#### [WHAT TO WORK ON]
Count the lines in the records below that contain the string "dimensions". Case matters, so give only the number.

+---+

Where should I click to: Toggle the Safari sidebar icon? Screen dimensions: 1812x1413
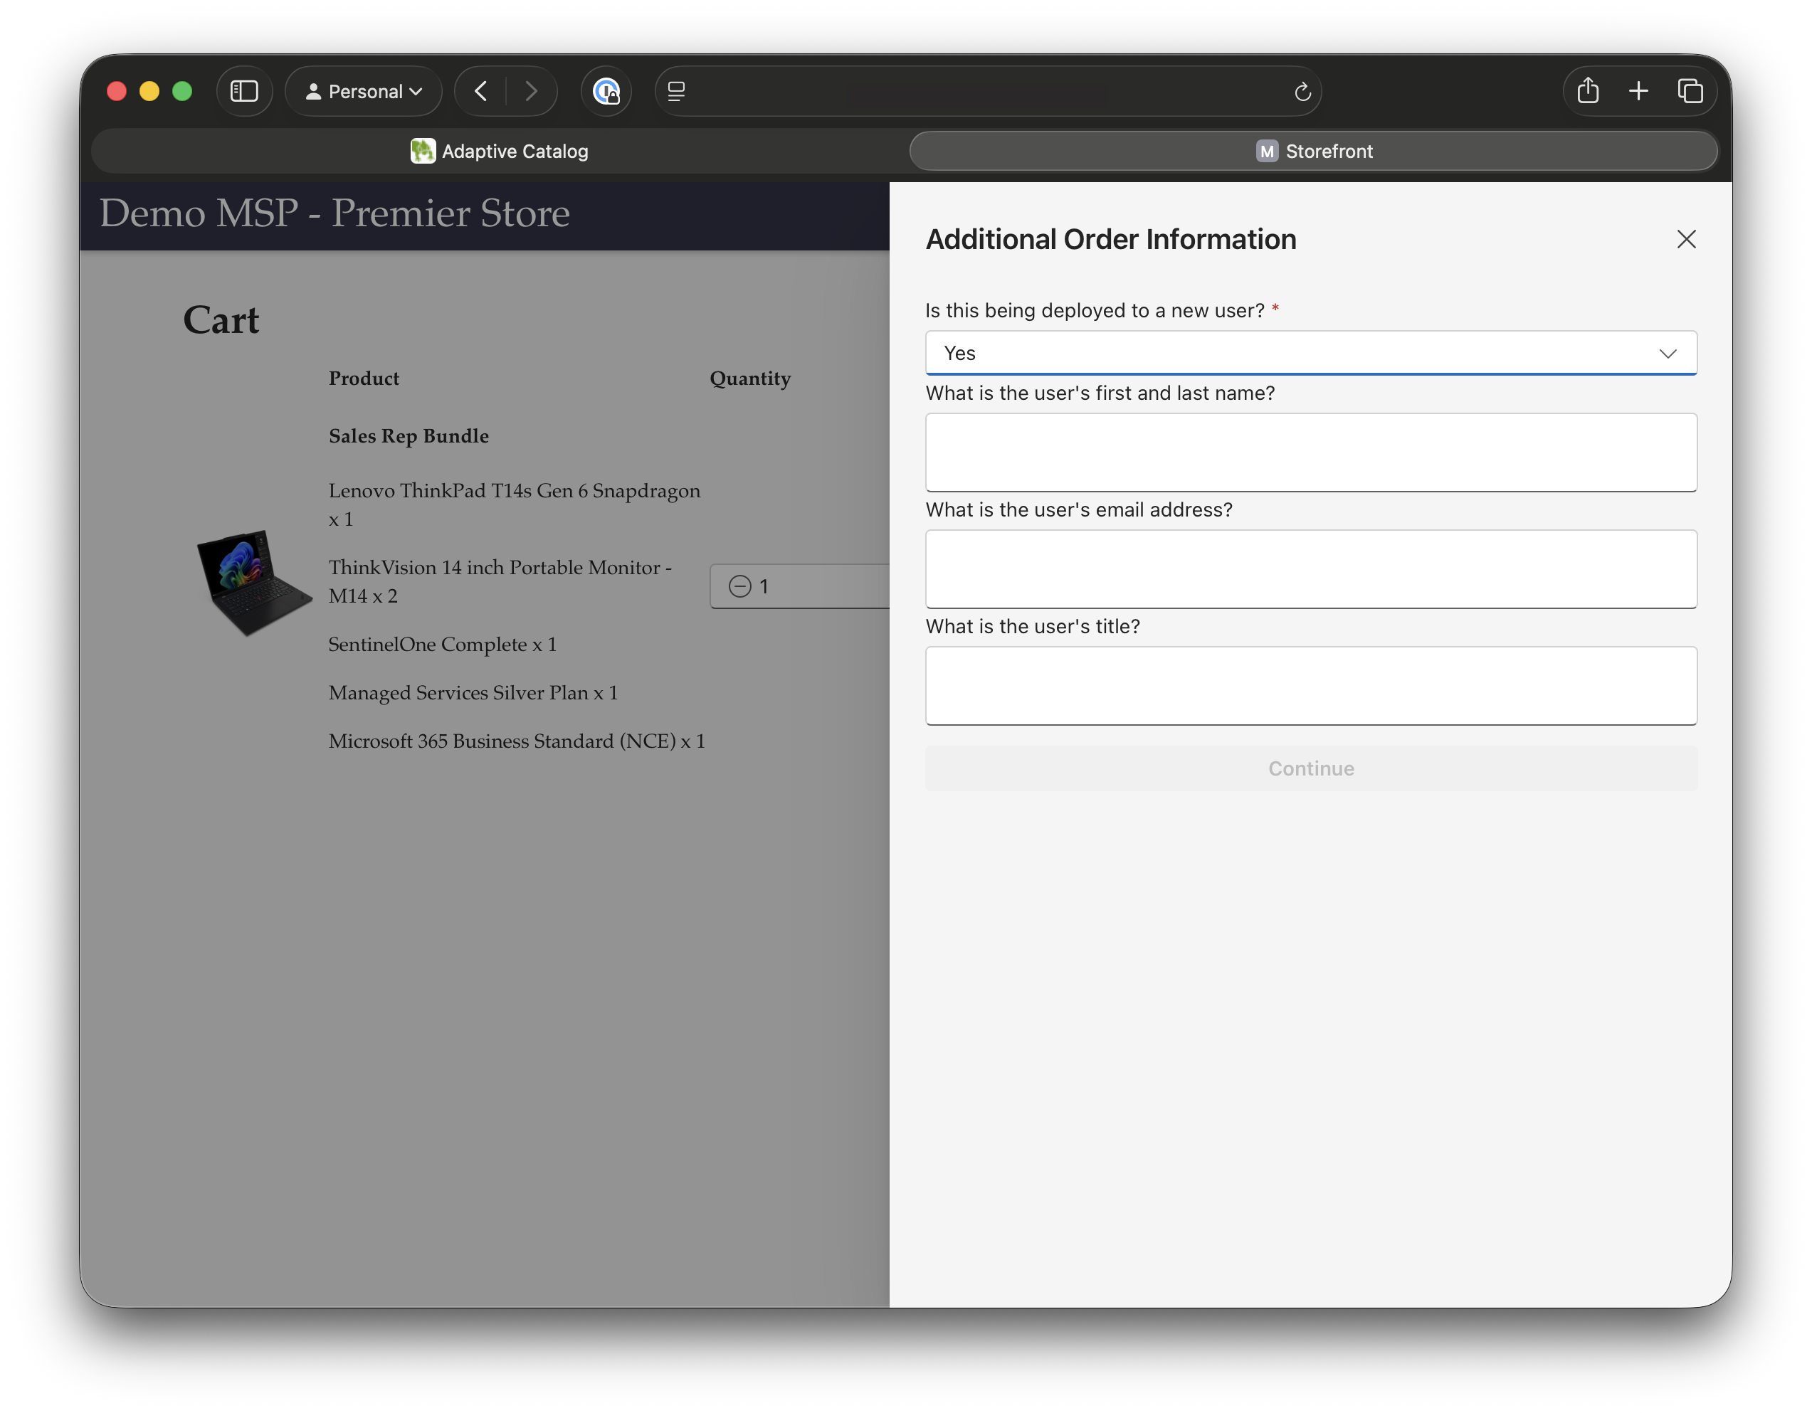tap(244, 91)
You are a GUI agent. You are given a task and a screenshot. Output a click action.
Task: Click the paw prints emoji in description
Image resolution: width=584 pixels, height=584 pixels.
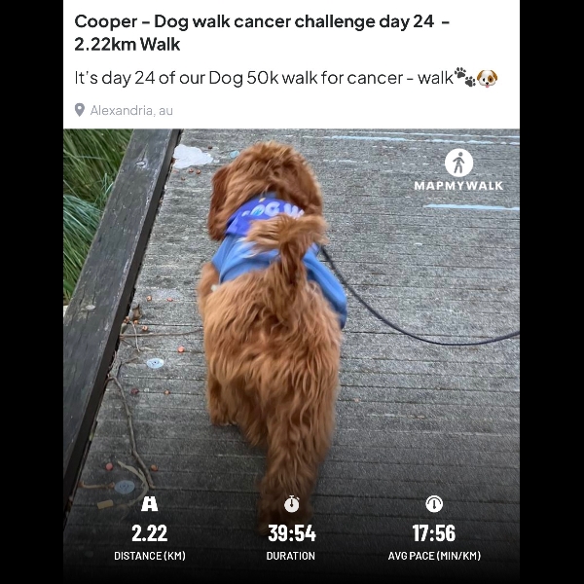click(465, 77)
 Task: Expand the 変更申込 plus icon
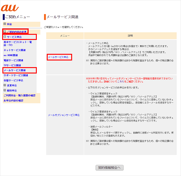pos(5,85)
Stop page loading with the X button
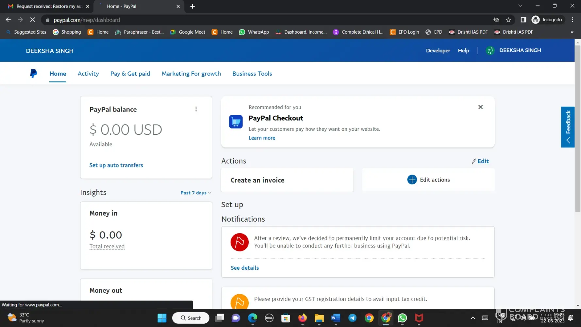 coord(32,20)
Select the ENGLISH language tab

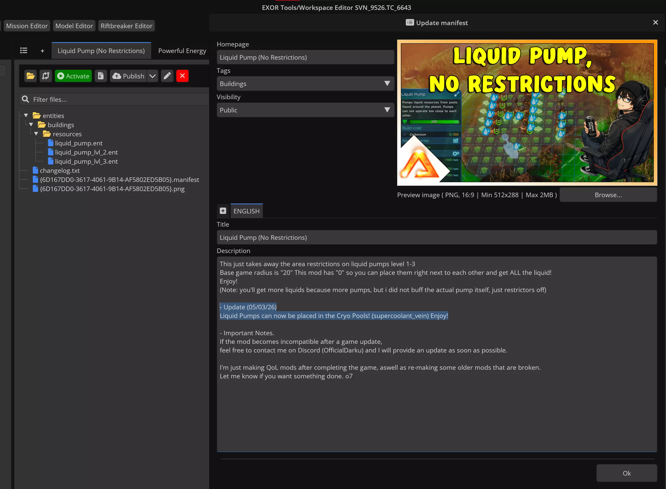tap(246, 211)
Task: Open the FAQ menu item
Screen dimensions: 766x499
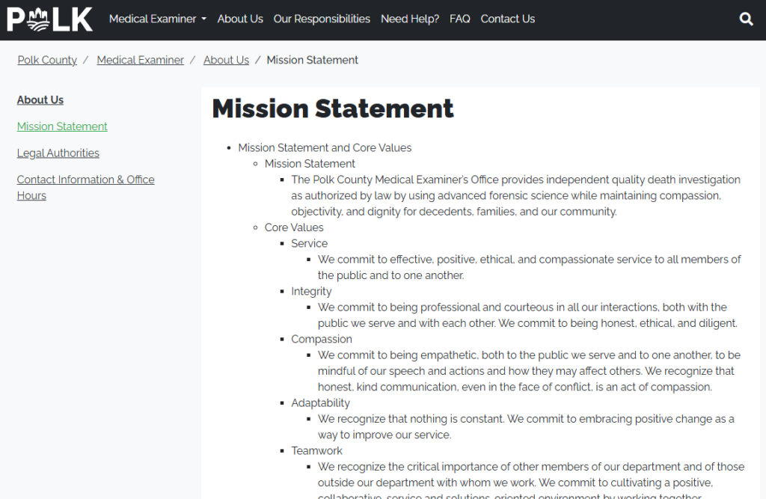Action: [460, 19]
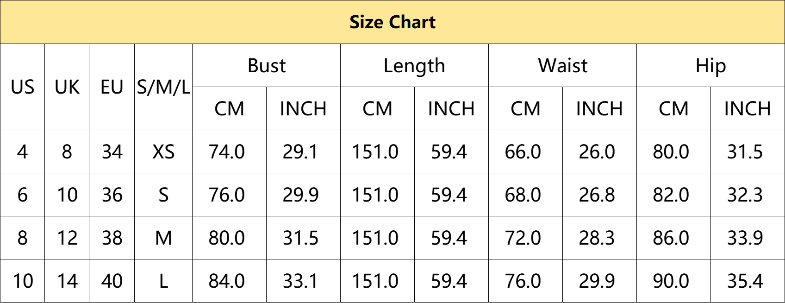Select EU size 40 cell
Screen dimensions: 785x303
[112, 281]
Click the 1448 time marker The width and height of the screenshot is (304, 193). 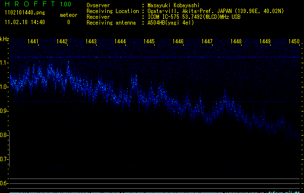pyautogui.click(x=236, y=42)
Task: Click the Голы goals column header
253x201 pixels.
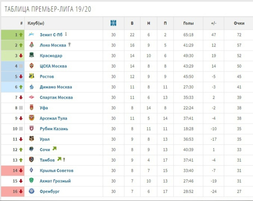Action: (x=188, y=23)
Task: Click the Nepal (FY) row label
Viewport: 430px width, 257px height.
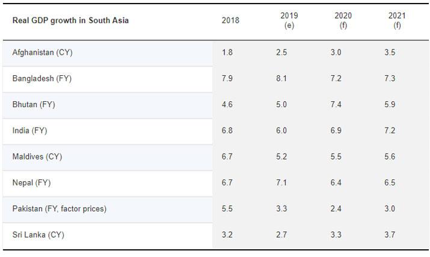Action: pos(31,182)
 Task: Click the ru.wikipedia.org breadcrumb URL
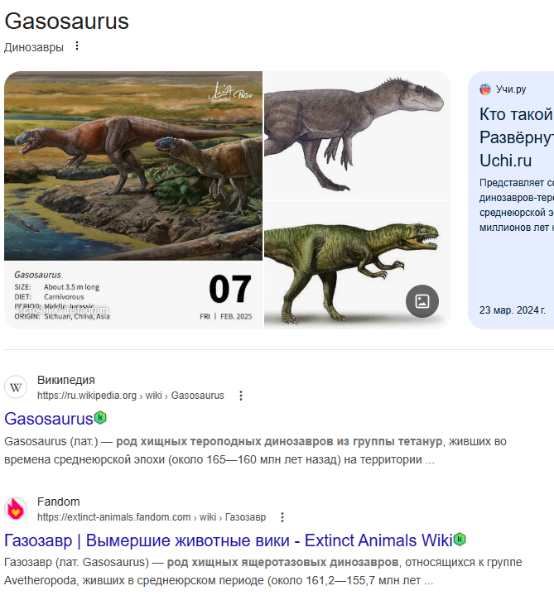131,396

+---+

#### [REPLY TO THE EXERCISE]
3